1.8 times larger than Earth
The small exoplanet CoRoT-7b detected by CNES’s CoRoT spacecraft has turned out to be the 1st rocky planet discovered outside our solar system with a density similar to Earth’s, according to results published Wednesday.
The astronomers who announced the planet’s discovery in February have now calculated its mass and density, revealing that it is a rocky world, indicated the European Southern Observatory (ESO).
“This is the ultimate reward: we’ve hit an Earth analogue,” Didier Queloz from the Geneva Observatory, leader of the team who made the discovery, told AFP. “CoRoT-7b justifies all the efforts that have gone into CoRoT.”

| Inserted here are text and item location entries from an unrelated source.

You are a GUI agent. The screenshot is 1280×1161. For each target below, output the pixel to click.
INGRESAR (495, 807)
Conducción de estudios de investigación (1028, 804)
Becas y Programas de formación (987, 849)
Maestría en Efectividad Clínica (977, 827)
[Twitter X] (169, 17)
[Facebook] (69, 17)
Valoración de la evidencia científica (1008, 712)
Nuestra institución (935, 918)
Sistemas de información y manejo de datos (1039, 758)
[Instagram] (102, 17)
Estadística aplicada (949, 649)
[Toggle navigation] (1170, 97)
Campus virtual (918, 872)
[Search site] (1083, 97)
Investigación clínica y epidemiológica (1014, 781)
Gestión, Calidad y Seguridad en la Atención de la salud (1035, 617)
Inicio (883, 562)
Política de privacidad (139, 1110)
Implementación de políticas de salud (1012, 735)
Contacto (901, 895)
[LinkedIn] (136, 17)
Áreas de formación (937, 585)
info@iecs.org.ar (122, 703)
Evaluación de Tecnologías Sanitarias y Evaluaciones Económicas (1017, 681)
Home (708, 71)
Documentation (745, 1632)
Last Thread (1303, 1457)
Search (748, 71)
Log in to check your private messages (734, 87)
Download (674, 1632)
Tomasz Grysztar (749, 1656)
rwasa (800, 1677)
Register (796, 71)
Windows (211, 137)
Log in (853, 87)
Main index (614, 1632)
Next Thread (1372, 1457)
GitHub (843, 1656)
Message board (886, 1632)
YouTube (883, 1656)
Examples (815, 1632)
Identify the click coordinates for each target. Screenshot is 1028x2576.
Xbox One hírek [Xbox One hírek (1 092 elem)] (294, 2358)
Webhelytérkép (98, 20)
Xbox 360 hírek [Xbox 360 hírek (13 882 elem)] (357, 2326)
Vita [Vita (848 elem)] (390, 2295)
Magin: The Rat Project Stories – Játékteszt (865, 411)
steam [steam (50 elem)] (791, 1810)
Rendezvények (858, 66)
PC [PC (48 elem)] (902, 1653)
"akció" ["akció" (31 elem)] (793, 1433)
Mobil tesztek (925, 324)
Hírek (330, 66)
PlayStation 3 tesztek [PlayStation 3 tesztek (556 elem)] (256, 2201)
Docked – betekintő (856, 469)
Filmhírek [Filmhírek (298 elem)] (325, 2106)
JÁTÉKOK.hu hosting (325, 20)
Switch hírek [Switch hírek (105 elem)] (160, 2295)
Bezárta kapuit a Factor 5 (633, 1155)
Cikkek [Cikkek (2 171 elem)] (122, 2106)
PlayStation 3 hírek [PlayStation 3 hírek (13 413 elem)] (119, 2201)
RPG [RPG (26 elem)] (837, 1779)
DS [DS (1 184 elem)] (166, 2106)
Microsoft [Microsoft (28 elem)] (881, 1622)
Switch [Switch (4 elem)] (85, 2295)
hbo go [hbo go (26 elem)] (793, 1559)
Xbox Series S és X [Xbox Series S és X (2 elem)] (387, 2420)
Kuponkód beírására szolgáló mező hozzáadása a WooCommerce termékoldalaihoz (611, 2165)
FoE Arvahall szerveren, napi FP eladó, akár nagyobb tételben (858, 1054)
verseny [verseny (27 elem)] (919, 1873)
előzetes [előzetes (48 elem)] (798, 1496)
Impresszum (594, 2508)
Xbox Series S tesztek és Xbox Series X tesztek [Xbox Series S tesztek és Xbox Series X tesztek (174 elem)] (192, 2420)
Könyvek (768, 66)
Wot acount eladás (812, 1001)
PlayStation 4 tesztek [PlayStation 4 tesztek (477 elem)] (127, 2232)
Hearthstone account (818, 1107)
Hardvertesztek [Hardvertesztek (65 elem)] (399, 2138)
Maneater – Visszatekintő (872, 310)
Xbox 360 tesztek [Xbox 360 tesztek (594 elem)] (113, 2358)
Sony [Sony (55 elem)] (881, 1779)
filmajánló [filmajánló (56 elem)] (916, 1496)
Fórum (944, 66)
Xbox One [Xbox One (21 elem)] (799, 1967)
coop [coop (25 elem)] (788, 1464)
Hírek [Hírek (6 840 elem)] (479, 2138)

The small planet, with a diameter 1.8 larger than Earth, is very close to its star and its mass is five times that of Earth, according to data acquired by the HARPS spectrograph on ESO’s telescope at La Silla, Chile.
“Until now, we had no way of knowing the composition of all these small planets we’re finding,” explains Didier Queloz. He added: “But as CoRoT-7b is rocky, it’s likely that similar planets with a mass 3 to 5 times that of Earth are rocky too.” So far, 10 such “super Earths” have been discovered.
“This makes CoRoT-7b a casebook study,” underlined Queloz, among the 374 planets detected outside our solar system that have been classified and categorized. “The most massive are gas giants like Jupiter, which formed a long way from their star before being pulled closer in. We call these hot Jupiters.”
Furthermore, observations by ESO detected the presence of a second planet, named CoRoT-7c, with a mass 8 times that of Earth.
Everything seems to point to the 1st planetary system found with 2 super Earths, each with a mass less than 10 times that of Earth.